» Aim:
In the passage on the drawbacks of going public, list each regulatory or compliance burden it names for public companies before the heading "Market and external pressures".

» Source document:
►

Many view these costs as an inevitable part of the process and state that such huge costs are covered through the money made from a successful IPO. However, it really does depend upon exactly how successful the IPO is as to what profit is left once all other costs have been settled.
On top of these substantial costs, going public means the company is subject to far more regulations and disclosures than a private company.
Notably the regular filing of financial statements that are subject to strict conditions. Public companies are also faced with far more stringent financial controls than private companies. They will also need to avail of outside services such as auditing firms.
This can be burdensome and requires time and qualified knowledge. All of these factors and many more have to be paid for. The fact that public firms have to bear these costs to ensure they are adhering to the rules and regulations in place means that it is a very expensive (and recurring) part of a public company’s expenditure.
Market and external pressures
Founders and key employees of private firms are used to doing things their way and in a way they feel is best for their company. This means that a private company tends to take the longer-term view with a vision of where the company will be in years to come.
That is generally quite the opposite for a company that has recently turned from private to public ownership. Once in the public domain the company’s every move is scrutinized. It is also well-known that the stock market has a profit-driven, shorter-term view of performance.
This puts pressure on founders to perform and produce these short-term results for the public investors at large. Doing so can be detrimental to the longer-term vision of the company. Any founder who is against the constraints of short-term public goals should think long and hard before going public.
Founders' potential loss of control
This follows from the above point. Many founders see a potential loss of control in the business they have nurtured from the beginning as a major IPO disadvantage.
While ways to ensure that founders retain the ultimate decision-making power can be put in place things can change quite quickly. Going public means receiving public money and that in turn means the company leadership needs to keep the public happy.
This can lead to disagreement over what the leadership sees as the company’s stated direction against what public shareholders feel the company should be doing to act in their best interests.

◄

» Extracted entries:
►

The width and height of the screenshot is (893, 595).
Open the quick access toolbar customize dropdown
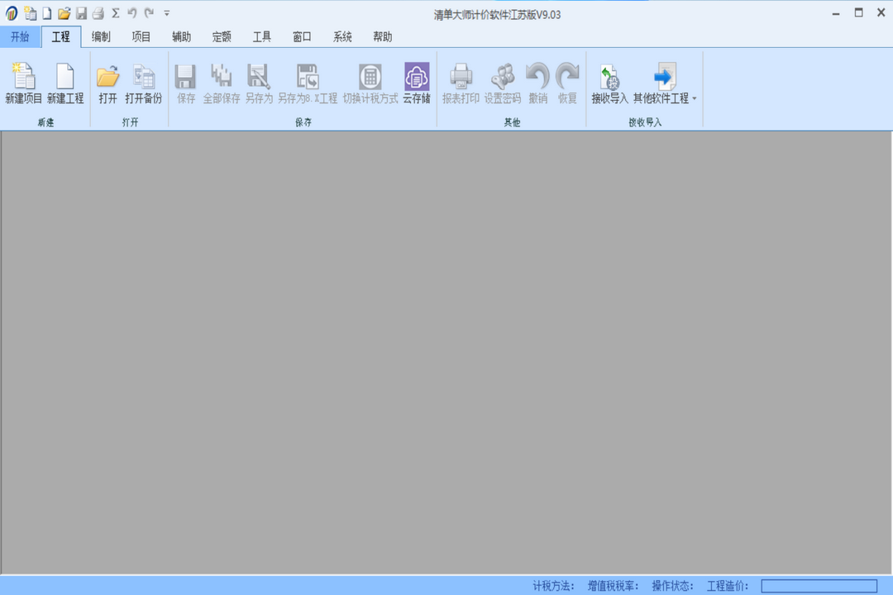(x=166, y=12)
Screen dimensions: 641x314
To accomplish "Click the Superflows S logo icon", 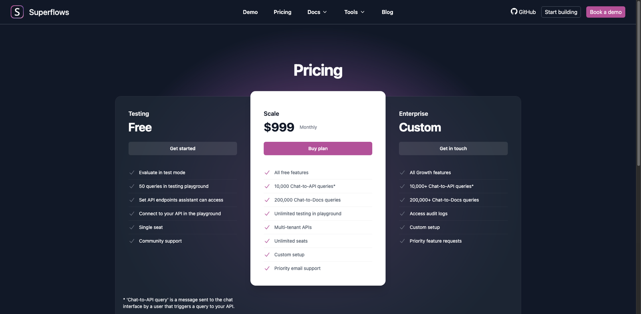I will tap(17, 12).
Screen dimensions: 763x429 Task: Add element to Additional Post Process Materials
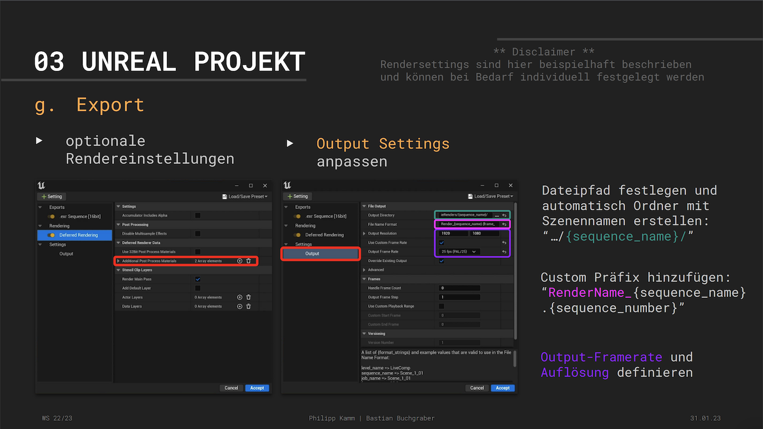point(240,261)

◄
►

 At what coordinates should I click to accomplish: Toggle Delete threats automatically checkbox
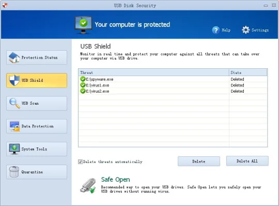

◄
►

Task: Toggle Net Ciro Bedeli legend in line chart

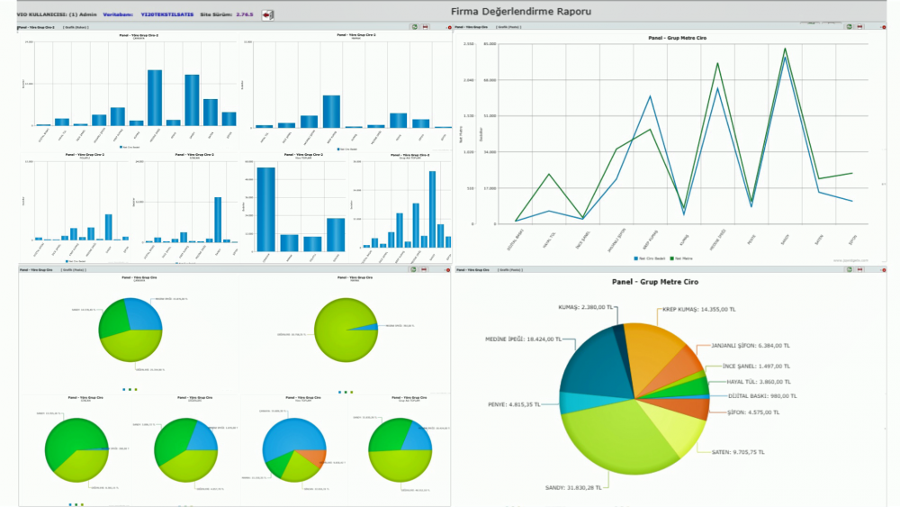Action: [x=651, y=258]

◄

» Answer:
- Far more regulations and disclosures than a private company
- Regular filing of financial statements that are subject to strict conditions
- Far more stringent financial controls than private companies
- The need for outside services such as auditing firms